The Canton Police Department addressed the lawsuit in a Facebook statement on June 4, 2026, saying the town “has not been served.”

“As such we now have nothing to review with legal counsel presently. We’ve got no comment on the press release issued by the Read legal team,” the department added.

What Karen Read Hopes to Achieve From the Lawsuit

Read broke her silence concerning the suit on the Today show on June 5, 2026, alongside her attorney, Alan Jackson, who said her goals transcend financial damages.

“What Karen wants, you can’t write on a check, which is exposure,” Jackson said. “Exposure of the corruption that’s the DNA of the Massachusetts State Police and the Canton Police Department.”

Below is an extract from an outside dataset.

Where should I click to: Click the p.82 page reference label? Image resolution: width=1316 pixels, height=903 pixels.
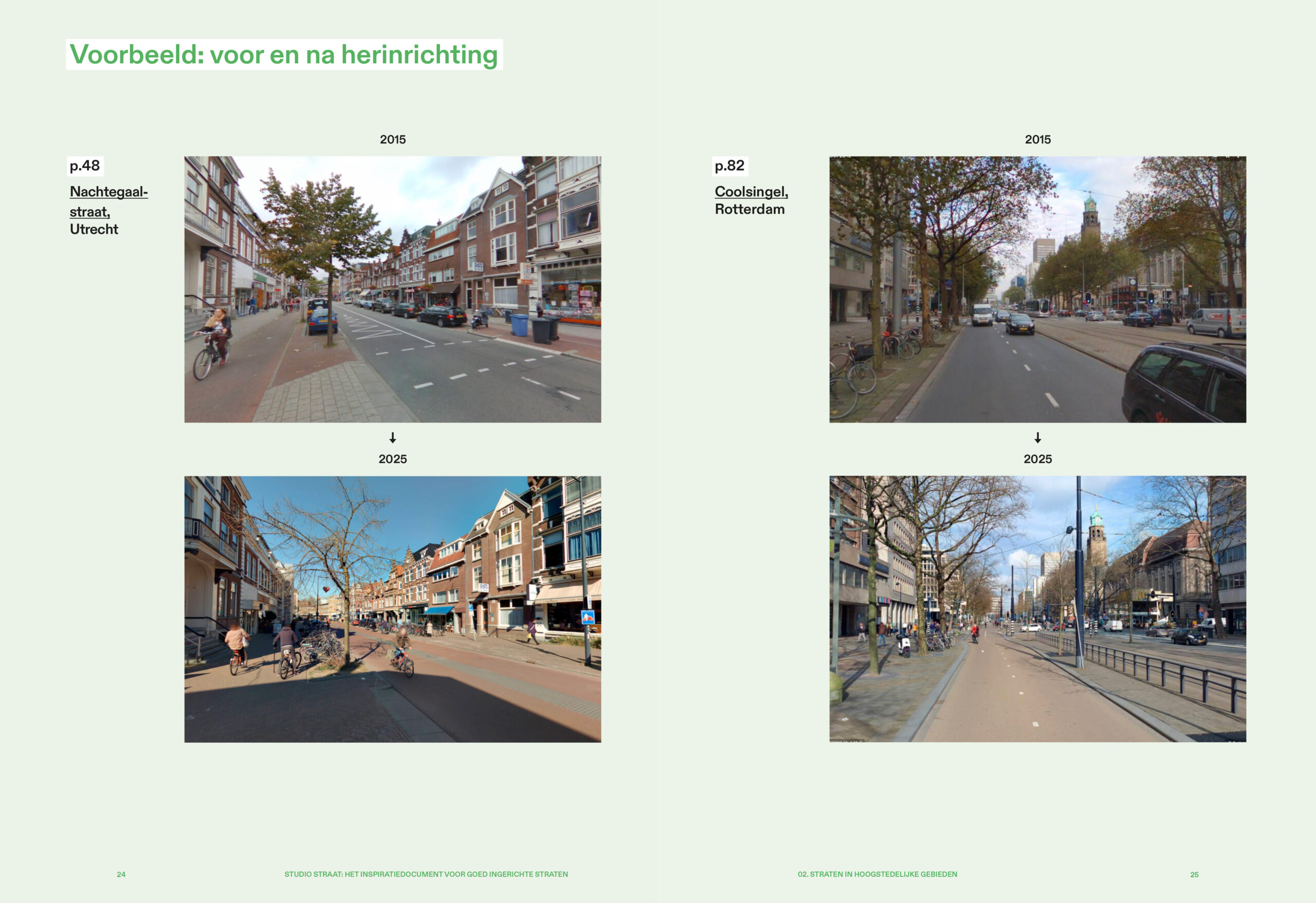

A jury found Read not guilty of second-degree murder, manslaughter and leaving the scene after her first trial led to a mistrial. She was convicted only of the lesser charge of driving while intoxicated.

“This was at all times our plan, that I had to avoid wasting my very own life first,” Read said. “I can’t do anything if I’m not free. I needed to fight for my freedom for years, and I knew because it unfolded I used to be never going to have the option to simply forget that this happened to me, that I used to be wronged in this manner. I couldn’t just return to life because it was. I even have to proceed fighting for justice.”

She added that the “acquittal is deserved, however the wrongs haven’t been completely righted.”

This story was compiled with the assistance of AI tools and edited by journalists.